Monday tech is dead, all hail the new king ComTech (which stands for Comsec-Tech).
Monday tech wasn't always published on Mondays so I rebranded it.
Today I'm going to discuss the different ways 2 websites\web servers are able to exchange data.
There are many different data transfer options between 2 domains:
- Regular HTTP Post
request – Site A sends a post request to site B and then the execution flow
continues in site B only. No response is returned to site A.
This is a plain regular HTTP POST, CORS does not apply here so it doesn’t really matters whether they define it or not in this scenario (if they define the CORS header with * it is an unrelated finding of course).
This is a scenario that can be vulnerable to CSRF attacks.
Regardless, Site B can later redirect the flow back to site A – for example when an online shop redirects the flow to PayPal and then after processing PayPal redirects the flow back.
- Ajax HTTP POST request –
Site A sends a post request to site B and then gets the response back and the
execution flow continues is site A.
This is plain Ajax XHR, that the request format is in POST request and all CORS rules applies.
Ajax requests can be sent as GET or POST request, it doesn’t matter which one is used and the same rules are applied.
- Iframe loading without data
return – Site A loads site B in an Iframe and doesn’t need to get any
information back. For example putting an Iframe of Youtube in your website
where the movie loads in an Iframe. This obviously has no relation to CORS and
the rules of it does not apply, as well as third party resource loading such as
- Iframe loading with data
return – Site A loads site B in an Iframe and needs to get information back.
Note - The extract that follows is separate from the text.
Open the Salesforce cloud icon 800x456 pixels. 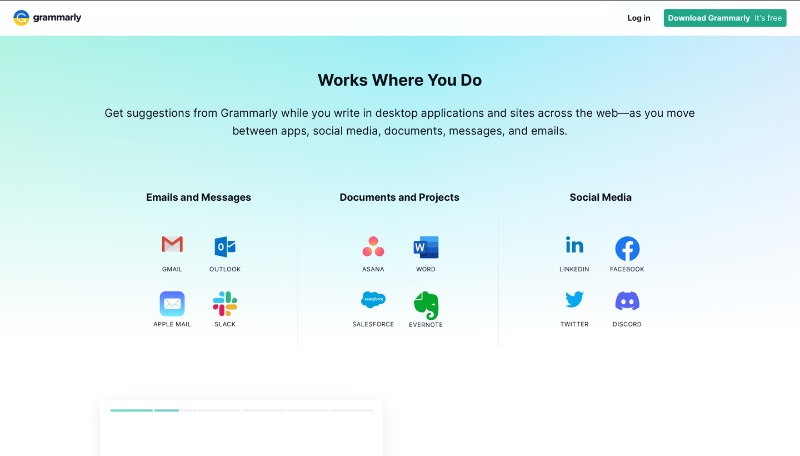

For example when ecommerce site processes the payment using a 3rd
party payment platform that is loaded in an Iframe (not PayPal example above).
In this case site B can either use plain Ajax requests to send the data back to site A, but then CORS rules applies and site A needs to approve site B in the CORS header – further configuring is needed.
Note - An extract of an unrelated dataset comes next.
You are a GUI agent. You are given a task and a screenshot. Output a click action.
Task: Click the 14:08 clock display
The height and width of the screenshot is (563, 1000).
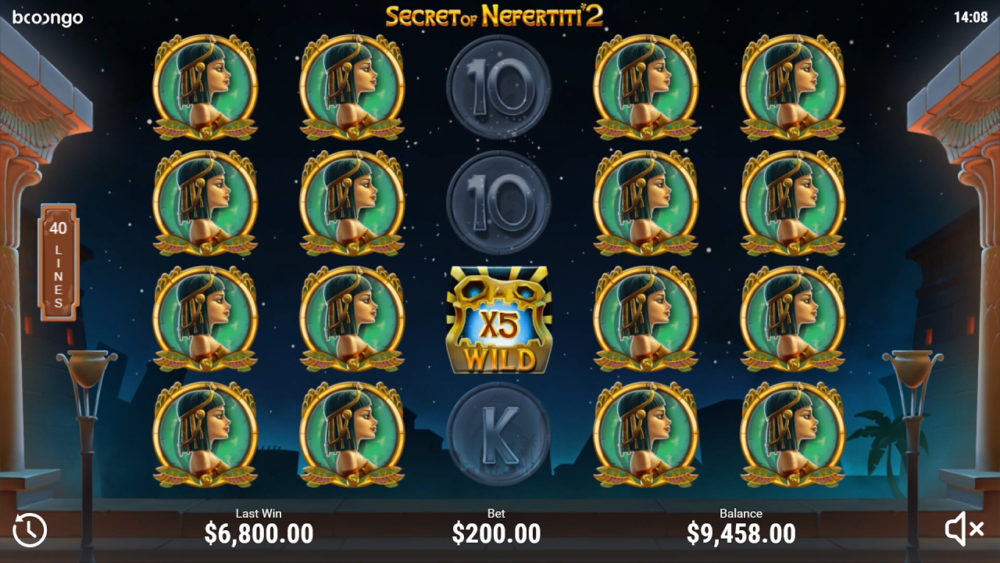[x=971, y=17]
This is the scenario usually you can and need to define all of the calling domains in the CORS header, and not use *.
Another option is that site B can send data to site A using web messaging:
“Web Messaging is the way for documents to separates browsing context to share the data without Dom. It overrides the cross domain communication problem in different domains, protocols or ports.
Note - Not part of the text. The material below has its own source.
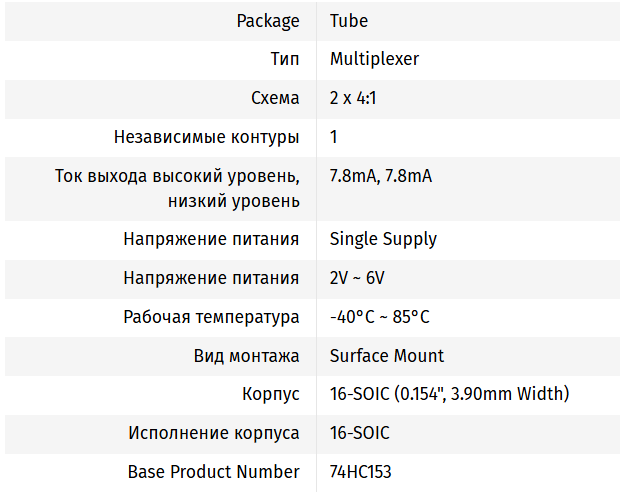Image resolution: width=620 pixels, height=493 pixels.
Task: Click the 'Base Product Number' label
Action: pos(213,472)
For example you want to send the data from your page to ad container which is placed at iframe or voice-versa, in this scenario,Browser throws a security exception. With web messaging we can pass the data across as a message event”.
AKA Iframe communication directly with no web service calls at all.
This solves Iframe and loading site communication being blocked by CORS.
PCI DSS standard defines Iframe loading or full website redirection using regular HTTP Post requests and full execution flow redirection (and then redirection back later on) as the recommended way to process and load 3rd party payment platforms.